A Merkle Tree is a specialized data structure that is used as the basis for creating blocks on the Blockchain and verifying the validity of the data stored on that block. Before understanding a Merkle tree we must first understand the term Hashing.
What is a Hash
The secret sauce of the Blockchain is that every user has a set of keys. These keys are known as their public key and their private key.
As you can imagine the public key is publicly available to everyone. It is equivalent to a person's social security number in that you and only you are assigned that number. If anybody looked up that number they would know it was assigned to you.
The private key is obviously available only to the owner. It is something that is not and should never be shared with others. You need to protect the private key for the security of your assets on the blockchain.
A hash function or hashing transforms and maps an arbitrary length of input data to a unique fixed-length value. Input data can be a document, tree data, or block data.
There are two basic requirements of a hash function:
- Make certain that no one can derive the original items hashed from the hash value
- Make sure that the hash value uniquely represents the original items hashed
The most common hash size now is 256 bits and the common functions are SHA-3, SHA-256, and Keccak.
Merkle Tree Hash
There is a difference between a simple hash and a Merkle Tree hash.
A simple hash is used when we have a fixed number of items to be hashed. An example of this is the amount of gas as one of the items in a block's header. A simple hash is used to verify the composite block integrity and not the individual items themselves integrity.
When the number of items differs from block to block - number of transactions, number of states, number of receipts - we use the tree structure for computing the hash. Note that the state is a variable that may be modified by a smart contract execution, and the result of the execution may be returned in a receipt.

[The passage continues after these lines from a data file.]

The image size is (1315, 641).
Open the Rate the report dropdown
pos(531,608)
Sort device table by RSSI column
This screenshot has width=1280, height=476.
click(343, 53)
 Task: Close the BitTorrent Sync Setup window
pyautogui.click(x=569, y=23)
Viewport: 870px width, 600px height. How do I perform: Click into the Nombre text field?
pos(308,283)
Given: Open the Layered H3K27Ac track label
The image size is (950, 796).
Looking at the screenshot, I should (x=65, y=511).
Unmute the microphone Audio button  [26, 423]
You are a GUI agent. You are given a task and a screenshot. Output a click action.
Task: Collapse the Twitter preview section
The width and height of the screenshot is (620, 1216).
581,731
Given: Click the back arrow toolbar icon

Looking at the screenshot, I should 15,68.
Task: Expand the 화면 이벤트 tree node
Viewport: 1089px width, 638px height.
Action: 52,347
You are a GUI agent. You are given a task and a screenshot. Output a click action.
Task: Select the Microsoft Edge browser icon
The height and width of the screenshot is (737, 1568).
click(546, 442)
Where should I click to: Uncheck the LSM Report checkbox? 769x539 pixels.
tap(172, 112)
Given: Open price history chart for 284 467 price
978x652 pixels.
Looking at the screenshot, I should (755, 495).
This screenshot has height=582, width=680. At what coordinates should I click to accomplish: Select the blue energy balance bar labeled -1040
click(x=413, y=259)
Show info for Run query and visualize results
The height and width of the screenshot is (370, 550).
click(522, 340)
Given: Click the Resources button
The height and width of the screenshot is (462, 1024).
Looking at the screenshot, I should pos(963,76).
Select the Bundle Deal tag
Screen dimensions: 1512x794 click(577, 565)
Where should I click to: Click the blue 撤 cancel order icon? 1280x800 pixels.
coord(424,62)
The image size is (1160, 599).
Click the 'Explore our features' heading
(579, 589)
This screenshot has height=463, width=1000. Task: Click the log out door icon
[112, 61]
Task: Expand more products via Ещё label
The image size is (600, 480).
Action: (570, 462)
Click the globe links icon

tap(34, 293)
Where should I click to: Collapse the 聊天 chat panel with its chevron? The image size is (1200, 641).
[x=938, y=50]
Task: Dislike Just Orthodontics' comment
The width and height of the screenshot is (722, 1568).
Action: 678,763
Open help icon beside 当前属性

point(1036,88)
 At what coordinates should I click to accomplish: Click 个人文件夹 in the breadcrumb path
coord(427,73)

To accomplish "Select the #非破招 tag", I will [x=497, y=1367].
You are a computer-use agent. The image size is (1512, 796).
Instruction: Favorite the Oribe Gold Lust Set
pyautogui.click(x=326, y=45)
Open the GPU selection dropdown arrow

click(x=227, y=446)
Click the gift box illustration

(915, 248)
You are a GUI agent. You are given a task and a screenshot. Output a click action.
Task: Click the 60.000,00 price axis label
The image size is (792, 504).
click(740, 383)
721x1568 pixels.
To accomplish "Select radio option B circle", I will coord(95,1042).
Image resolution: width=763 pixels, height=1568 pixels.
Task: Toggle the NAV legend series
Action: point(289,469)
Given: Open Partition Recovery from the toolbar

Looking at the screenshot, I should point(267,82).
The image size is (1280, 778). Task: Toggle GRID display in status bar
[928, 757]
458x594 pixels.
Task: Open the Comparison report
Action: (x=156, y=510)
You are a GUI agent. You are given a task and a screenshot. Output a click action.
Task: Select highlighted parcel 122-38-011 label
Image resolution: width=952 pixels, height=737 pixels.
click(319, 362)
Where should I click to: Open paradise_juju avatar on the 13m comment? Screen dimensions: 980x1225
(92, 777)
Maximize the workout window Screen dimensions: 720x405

Merkle trees are created by repeatedly hashing pairs of nodes until there is only one hash left (this hash is called the Root Hash, or the Merkle Root). They are constructed from the bottom up, from hashes of individual transactions (known as Transaction IDs).
Look at the following image and then I will step through how the Merkle tree is created.
Every block written to the blockchain contains multiple transactions. Transaction A is hashed and a value is created and stored as Hash A. This process is repeated for every transaction that is included in this block.
Next, the hash for Transactions A and Transactions B is hashed together to create a new hash. This new has is called Hash AB. This same process is repeated to create Hash CD.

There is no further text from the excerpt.